Bulutlar, doğanın çok soyut bir parçası gibi görünebilir. Yazarlar, insan algısının dışında beliren öngörülemeyen bir tehdidi temsil etmek için ufukta dalgalanan karanlık bulutların görüntülerini bile kullanıyorlar. Gerçekte, bulutların varlığı çok daha bilimsel bir olgudur.
Üç ana bulut türü vardır : cirrus, kümülüs ve stratus. Isı, peyzajın şekli veya bir hava cephesi nedeniyle hava yükseldiğinde yapılır ve daha yüksek rakımlara ulaştıkça soğutulur. Kümülüs bulutları, farklı su ve hava durumlarından oluşur.
Kümülüs Tanımı
Tüm bulutların kendilerine özgü bir görünümü ve şekli vardır, biz onları böyle tanımlarız. Kümülüs bulutları için kümülüs tanımı , “kabarık” veya “pamuk şekeri benzeri” yapılarla birlikte düz tabanlı bulutlardır. Kümülüs tanımı, “yığın” veya “yığın” anlamına gelen Latince “kümülo” kelimesinden kaynaklanmaktadır. Bu, kümülüs bulutlarının tüy yığınlarına benzediğini görmek mantıklı.
Su buharı
Su buharı, kümülüs bulutu içinde dönerken H2O molekülünün ilk fiziksel halidir. Bir su molekülü buhar halindeyken, sıcak hava akımlarında atmosfere yükselecek kadar hafiftir. Bu su buharı parçacıklarının ilk yükselişini üç ana faktör hızlandırır.
Birincisi, konveksiyon olarak bilinen bir süreç, soğuk havanın batması ve sıcak havanın yükselmesidir; döngü su buharını havaya kaldırır. İkincisi, su buharını içeren havanın hareket ettiği Dünya’nın topografyasının irtifanın artmasıdır; su buharı atmosfere daha yükseğe doğru itilebilir.
Üçüncüsü, daha soğuk bir hava kütlesinin daha sıcak olanla karşılaşmasıdır – daha sıcak hava, taşıdığı su buharı ile birlikte atmosfere zorlanır.
Su damlaları
Daha sıcak hava, daha soğuk havadan daha fazla su buharı molekülünü tutabilir. Su buharı daha soğuk havaya ulaştığında doyma noktasına ulaşır. Doyma noktasında, su buharının görünür su damlacıklarına dönüştüğü sıcaklığa ulaşılır.
Bu görünür su molekülü, atmosferde meydana gelen bir tür yoğuşmadır. Su bu görünür aşamaya ulaştığında, bulut çıplak gözle görülmeye başlar. Su damlacıkları birleşirse, atmosferde havada kalamayacak kadar ağırlaşabilirler. Bu, yağmur ve diğer yağışların oluştuğu zamandır.
Aslında yağmur veren belirli bir kümülüs bulutu türü vardır: bir kümülonimbus bulutu. Kümülonimbus bulutlarının tanımı da latin köklerinden gelir. Yığın veya yığın anlamına gelen “kümülo-“, bulutun kümülüs yapısını ifade eder. “Nimbus” yağmur fırtınası anlamına gelir.

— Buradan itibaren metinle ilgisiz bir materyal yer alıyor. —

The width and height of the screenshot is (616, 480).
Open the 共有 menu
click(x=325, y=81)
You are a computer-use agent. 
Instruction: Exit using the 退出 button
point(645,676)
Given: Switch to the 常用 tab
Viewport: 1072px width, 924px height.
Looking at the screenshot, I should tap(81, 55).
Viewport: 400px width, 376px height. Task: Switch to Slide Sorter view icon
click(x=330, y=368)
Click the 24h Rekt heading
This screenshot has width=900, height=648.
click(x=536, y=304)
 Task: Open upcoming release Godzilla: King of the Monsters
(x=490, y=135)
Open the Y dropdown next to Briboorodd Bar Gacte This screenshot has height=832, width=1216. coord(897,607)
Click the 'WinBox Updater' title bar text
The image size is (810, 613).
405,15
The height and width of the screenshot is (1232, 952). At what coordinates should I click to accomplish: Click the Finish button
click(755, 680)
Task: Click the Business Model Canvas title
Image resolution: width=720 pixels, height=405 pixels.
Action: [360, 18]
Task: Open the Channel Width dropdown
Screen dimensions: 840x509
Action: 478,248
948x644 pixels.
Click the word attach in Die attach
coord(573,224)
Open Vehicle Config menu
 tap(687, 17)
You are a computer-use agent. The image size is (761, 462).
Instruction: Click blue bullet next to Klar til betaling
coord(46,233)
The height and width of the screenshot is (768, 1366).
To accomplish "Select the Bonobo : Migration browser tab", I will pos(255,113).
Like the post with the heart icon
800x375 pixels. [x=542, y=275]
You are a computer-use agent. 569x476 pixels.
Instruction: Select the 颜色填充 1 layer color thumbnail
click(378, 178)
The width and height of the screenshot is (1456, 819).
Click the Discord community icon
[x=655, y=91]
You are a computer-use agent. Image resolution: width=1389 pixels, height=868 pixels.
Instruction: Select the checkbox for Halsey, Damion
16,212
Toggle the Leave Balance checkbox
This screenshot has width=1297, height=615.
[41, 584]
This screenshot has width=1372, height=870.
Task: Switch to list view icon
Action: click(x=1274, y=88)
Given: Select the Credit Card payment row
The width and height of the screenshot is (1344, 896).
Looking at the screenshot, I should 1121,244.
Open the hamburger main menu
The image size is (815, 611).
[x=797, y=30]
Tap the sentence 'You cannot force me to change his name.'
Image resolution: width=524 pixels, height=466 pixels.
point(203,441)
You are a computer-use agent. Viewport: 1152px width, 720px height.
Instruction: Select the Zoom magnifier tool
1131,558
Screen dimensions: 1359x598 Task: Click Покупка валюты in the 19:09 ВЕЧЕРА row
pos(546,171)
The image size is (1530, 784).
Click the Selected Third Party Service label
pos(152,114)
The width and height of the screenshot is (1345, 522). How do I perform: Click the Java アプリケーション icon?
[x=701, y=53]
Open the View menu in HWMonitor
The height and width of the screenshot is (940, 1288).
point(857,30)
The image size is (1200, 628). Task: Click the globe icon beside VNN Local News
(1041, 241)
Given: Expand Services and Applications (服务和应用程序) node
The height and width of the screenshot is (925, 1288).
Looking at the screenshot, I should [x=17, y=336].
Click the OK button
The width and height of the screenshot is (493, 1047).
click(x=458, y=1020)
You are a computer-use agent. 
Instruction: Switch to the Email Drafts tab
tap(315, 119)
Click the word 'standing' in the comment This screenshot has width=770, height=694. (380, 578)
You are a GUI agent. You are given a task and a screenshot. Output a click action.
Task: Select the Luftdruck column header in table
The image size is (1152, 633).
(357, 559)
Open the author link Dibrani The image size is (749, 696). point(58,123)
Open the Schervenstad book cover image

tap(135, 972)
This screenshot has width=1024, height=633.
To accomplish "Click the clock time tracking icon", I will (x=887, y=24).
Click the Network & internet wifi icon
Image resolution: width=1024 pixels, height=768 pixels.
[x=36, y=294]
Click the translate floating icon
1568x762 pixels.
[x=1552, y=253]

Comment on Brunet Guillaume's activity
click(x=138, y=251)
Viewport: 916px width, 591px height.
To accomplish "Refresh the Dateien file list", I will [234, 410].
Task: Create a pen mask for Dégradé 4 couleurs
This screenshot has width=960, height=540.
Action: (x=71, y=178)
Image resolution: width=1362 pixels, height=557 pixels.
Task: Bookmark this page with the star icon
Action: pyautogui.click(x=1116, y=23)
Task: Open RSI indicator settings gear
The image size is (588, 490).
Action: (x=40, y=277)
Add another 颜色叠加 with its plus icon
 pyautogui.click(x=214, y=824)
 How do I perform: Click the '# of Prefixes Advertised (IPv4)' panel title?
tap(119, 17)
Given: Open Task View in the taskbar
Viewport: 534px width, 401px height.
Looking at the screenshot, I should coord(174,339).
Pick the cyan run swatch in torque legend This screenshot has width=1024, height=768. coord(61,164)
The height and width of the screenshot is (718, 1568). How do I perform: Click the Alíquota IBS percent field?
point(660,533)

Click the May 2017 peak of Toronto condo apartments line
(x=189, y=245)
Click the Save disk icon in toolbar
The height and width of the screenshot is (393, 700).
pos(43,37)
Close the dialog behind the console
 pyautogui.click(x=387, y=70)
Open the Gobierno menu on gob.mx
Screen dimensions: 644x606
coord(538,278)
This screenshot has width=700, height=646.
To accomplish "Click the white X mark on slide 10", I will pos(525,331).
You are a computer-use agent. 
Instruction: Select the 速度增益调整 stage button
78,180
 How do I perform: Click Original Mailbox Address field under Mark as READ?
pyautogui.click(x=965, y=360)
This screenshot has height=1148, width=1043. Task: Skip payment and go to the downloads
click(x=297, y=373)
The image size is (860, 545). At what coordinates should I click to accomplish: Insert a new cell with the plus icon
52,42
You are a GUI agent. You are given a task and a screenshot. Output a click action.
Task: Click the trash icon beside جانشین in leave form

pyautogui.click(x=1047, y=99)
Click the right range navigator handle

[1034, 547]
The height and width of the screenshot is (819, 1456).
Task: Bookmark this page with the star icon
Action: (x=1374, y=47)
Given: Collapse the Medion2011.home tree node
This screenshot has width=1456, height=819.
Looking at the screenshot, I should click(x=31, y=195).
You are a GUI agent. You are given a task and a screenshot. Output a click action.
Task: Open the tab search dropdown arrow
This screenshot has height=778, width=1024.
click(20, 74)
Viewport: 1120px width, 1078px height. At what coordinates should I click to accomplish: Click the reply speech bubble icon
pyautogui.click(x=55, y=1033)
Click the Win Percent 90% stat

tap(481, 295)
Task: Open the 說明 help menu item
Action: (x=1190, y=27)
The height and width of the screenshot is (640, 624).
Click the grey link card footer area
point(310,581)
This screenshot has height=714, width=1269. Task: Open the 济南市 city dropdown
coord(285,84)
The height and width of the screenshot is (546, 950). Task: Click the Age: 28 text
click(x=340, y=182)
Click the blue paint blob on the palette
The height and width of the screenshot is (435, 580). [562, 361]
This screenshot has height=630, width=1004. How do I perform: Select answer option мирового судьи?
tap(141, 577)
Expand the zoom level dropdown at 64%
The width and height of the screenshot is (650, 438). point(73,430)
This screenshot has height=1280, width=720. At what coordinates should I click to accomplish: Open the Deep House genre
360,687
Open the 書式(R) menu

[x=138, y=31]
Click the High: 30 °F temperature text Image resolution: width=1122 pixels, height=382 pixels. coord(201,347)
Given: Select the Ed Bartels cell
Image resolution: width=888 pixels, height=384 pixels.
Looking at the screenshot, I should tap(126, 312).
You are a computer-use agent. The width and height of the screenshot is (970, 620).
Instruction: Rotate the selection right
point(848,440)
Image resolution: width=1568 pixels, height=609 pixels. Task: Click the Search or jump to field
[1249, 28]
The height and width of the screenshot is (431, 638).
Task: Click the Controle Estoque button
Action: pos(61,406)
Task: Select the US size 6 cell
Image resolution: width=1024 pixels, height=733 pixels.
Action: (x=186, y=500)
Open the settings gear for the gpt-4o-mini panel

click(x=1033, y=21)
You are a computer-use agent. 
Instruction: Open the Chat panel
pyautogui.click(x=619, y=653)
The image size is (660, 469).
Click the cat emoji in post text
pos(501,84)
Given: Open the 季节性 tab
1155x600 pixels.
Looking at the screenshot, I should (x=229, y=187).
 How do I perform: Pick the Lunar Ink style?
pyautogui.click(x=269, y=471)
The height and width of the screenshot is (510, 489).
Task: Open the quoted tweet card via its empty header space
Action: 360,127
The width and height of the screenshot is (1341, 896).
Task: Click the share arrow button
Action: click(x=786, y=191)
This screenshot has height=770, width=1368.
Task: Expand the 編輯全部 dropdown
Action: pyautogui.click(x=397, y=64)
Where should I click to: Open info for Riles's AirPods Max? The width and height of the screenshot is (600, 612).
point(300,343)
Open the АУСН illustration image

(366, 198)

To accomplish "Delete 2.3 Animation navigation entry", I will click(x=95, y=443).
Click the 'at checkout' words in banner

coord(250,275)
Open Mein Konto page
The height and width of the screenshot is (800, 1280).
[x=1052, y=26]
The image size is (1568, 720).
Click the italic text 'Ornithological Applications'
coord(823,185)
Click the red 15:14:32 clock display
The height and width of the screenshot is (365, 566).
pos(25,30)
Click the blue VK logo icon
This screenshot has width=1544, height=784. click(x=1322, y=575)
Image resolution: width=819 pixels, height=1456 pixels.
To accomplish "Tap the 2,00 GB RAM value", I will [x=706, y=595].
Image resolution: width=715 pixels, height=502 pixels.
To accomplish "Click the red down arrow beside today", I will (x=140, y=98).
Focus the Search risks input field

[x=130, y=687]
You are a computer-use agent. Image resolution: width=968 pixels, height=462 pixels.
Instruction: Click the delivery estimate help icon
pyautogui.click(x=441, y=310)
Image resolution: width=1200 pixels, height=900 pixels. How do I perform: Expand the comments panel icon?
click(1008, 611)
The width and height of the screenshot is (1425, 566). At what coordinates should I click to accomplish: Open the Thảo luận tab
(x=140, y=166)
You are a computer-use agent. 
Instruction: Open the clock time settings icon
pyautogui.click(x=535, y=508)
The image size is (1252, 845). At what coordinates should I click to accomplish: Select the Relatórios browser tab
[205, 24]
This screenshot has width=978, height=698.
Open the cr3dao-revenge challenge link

Yani bir kümülonimbus bulutları tanımı, kelimenin tam anlamıyla kümülüs yağmur fırtınası bulutları anlamına gelir. Genellikle daha büyüktürler ve gökyüzünde yükselen şekiller oluştururlar. Ayrıca kümülüs bulutlarından daha koyu görünebilirler.
Buz kristalleri
Buz kristalleri, su buharı 0 ° C veya 32 ° F’nin altındaki havada bulutlara dönüştüğünde H2O molekülünün aldığı biçimdir.Bunlar, 0 ° C’ye çok yakın olan ancak eşik noktasını geçmeyen su damlacıklarının yanında oluşur. .
Buz kristalleri bulutta hareket ettikçe daha fazla su buharı toplarlar ve bu da daha büyük bir buz kristali oluşturmak için buz kristali ile katılaşır. Buz kristali ağırlaştıkça düşmeye ve diğer buz kristalleri ile birleşmeye başlar.
Sonunda, su damlacıkları gibi, buz kristalleri de atmosferde yüzemeyecek kadar ağırlaşır ve yere doğru düşer. Hava, yere kadar yeterince soğuk olmaya devam ederse, buz kristalleri kar olarak yere düşer; aksi takdirde yağmur gibi erir ve yere düşer.